Better question - do these wormholes "punch through" to a distant location immediately, or do they create 2 mouths, one of which will then need to be moved to a distant location STL and creates the much commented on potential for "wormhole time machines?"
kurt9 wrote:I read somewhere that the negative energy conditions necessary for the Alcubierre warp drive are much higher than those needed to make wormholes and that, therefor, it would be easier to make a wormhole than a warp drive space craft. At least according to the wormhole calculations by Haisch, Puthoff, and company. Is this true for the Woodward calculations as well?
There are a lot of studies on "low energy" Alcubierre warp metrics. Type "warp drive" into the arxiv search box. The problem with the Alcubierre family is that IIRC they need to be created and "shut down" externally. IOW you need to be present at both the points of embarkation and destination.

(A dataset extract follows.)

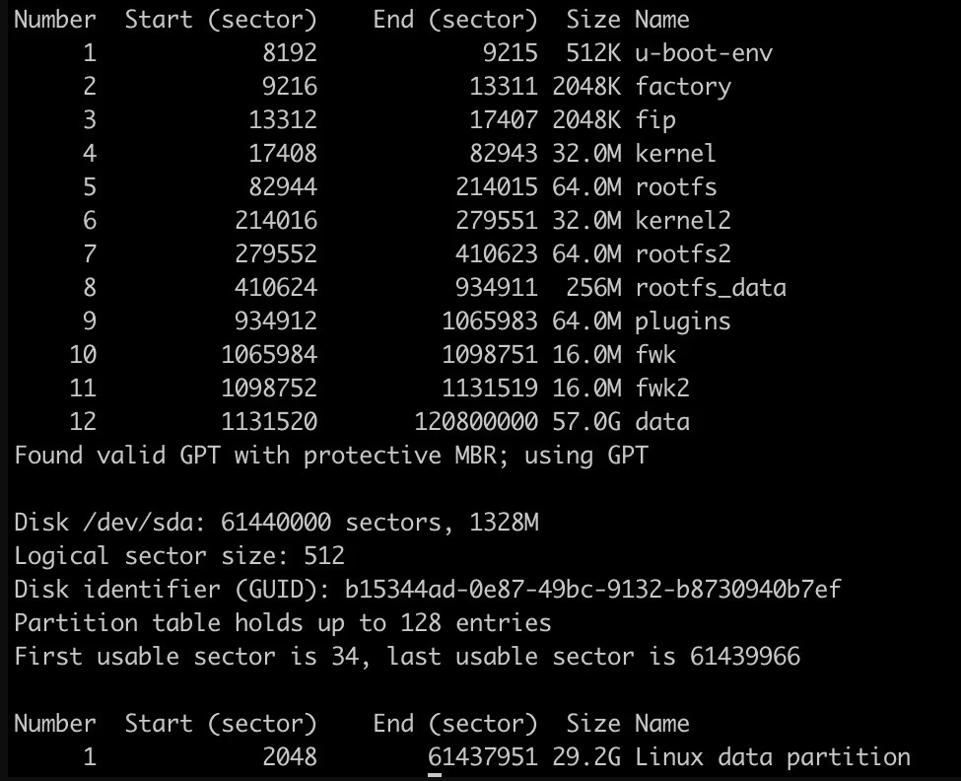Screen dimensions: 961x781
Task: Click the "fwk2" partition name
Action: (x=669, y=389)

kurt9 wrote:In any case, wormholes seem far-fetched to me. It seems to me that the Mach thruster technology needs to be developed first.
True.
OK, worm-holes in real life are silly. Lets imagine that you could get enough matter with a negative energy density (Lets call it n-m). Then imagine it could be inserted into the mouth of a worm hole. The end of the n-m probe would have to be smaller than the size of the wormhole mouth. We are talking about sizes near the magnitude of plancks constant. OK, for the sake of argument, you manage to do it and expand it macro size. The worm hole is not a two-dimensioned object. It is a three dimensioned field (Lets leave out esoteric wormholes for the discussion). The reason that wormholes are always described in books and movies as two dimensional circles is for the same reason black holes are always described as whirl pools. Some artist has decided to take an educational model and treat it as reality because it looks good. The two mouths will not have moved in relation to each other so they will overlap by some very great measure (the mouths will be seperated by a similiar multiple of plancks constant). It means that an object within the field will exist in two seperate places, but that the places overlap. So now you must seperate them. This turns out to be the simplest step. It is just fantastically slow and difficult, not impossible. Now you have seperated the mouths and they are very far apart for each other. Now you must insert enough n-m to make the hole remain large enough and stable enough that when you insert normal matter, it does not shrink enough to effect the normal matter with the mouth. This turns out to be miles for something like a tennis ball, as I recall (OK, how negative the energy density is makes a real difference, but imagining truely negative energy rather than slightly negative energy is very hard on my brain and will tend to violate or step around the conservation of energy too much for me). Now you put your object into the mouth of one of the wormhole's mouths and let it pass through. Somehow (and this part I have never been clear on) you must convince your peice of normal matter that even though it entered in one mouth that is must decide to exit the wormhole from the other mouth. Remember, when you are in the mouth of the wormhole, it just means that you are actually a space that is in two places in space-time at the same time, not that you are magically transported to the other point in space-time.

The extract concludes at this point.